Stored data entries
================================
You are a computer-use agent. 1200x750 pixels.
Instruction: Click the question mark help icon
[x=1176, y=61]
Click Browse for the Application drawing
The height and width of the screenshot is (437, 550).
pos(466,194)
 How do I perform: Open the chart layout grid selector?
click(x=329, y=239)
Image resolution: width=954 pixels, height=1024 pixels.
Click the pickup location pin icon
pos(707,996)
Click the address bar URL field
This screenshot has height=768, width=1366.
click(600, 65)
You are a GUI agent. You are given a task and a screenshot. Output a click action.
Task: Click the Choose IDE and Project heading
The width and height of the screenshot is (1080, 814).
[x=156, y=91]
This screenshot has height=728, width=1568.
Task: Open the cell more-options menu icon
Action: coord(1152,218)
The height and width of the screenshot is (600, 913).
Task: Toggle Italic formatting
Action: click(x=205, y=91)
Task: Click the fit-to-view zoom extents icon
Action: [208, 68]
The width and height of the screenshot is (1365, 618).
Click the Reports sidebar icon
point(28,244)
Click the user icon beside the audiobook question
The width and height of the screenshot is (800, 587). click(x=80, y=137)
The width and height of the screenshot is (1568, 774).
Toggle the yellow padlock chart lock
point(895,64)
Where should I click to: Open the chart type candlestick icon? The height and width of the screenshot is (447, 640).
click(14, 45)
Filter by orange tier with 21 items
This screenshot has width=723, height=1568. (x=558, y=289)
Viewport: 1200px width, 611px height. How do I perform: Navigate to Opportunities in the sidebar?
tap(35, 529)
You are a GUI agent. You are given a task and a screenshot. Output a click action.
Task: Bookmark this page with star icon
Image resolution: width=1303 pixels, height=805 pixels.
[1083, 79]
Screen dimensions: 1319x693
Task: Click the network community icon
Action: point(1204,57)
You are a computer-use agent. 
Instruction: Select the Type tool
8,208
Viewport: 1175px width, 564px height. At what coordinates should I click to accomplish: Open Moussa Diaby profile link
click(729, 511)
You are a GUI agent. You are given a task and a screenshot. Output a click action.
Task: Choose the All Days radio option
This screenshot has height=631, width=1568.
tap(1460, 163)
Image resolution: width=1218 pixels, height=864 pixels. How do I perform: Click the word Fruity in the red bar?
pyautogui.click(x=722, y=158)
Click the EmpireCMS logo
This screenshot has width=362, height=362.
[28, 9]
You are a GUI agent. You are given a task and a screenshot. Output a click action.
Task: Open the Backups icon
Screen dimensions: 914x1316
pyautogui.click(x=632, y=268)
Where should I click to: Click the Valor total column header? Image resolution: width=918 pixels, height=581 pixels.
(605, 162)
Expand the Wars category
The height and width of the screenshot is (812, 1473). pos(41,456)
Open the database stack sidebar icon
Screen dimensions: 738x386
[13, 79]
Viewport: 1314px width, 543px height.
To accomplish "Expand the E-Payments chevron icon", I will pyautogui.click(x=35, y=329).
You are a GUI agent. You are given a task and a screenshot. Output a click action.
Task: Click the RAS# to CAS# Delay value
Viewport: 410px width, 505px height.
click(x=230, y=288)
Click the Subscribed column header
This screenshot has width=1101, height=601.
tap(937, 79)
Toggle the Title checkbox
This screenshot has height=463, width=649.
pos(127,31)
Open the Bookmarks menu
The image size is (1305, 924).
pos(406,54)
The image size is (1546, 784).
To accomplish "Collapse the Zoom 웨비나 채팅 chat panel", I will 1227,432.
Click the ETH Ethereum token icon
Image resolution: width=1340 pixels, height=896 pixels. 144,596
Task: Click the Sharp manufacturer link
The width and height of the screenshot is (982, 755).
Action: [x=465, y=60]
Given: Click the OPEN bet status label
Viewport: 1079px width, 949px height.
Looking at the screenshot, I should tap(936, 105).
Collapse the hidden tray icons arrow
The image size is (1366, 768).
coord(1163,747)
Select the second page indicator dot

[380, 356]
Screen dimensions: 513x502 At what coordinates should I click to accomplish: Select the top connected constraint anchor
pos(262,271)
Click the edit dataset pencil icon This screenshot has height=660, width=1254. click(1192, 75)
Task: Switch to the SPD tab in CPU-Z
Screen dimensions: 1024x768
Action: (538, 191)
================================
__Short task__: Write out word for word every line of the rows above, starting with the line that contains "Click the ETH Ethereum token icon" and going on through the last line of the rows.

__Result of the exercise__:
Click the ETH Ethereum token icon
Image resolution: width=1340 pixels, height=896 pixels. 144,596
Task: Click the Sharp manufacturer link
The width and height of the screenshot is (982, 755).
Action: [x=465, y=60]
Given: Click the OPEN bet status label
Viewport: 1079px width, 949px height.
Looking at the screenshot, I should tap(936, 105).
Collapse the hidden tray icons arrow
The image size is (1366, 768).
coord(1163,747)
Select the second page indicator dot

[380, 356]
Screen dimensions: 513x502 At what coordinates should I click to accomplish: Select the top connected constraint anchor
pos(262,271)
Click the edit dataset pencil icon This screenshot has height=660, width=1254. click(1192, 75)
Task: Switch to the SPD tab in CPU-Z
Screen dimensions: 1024x768
Action: (538, 191)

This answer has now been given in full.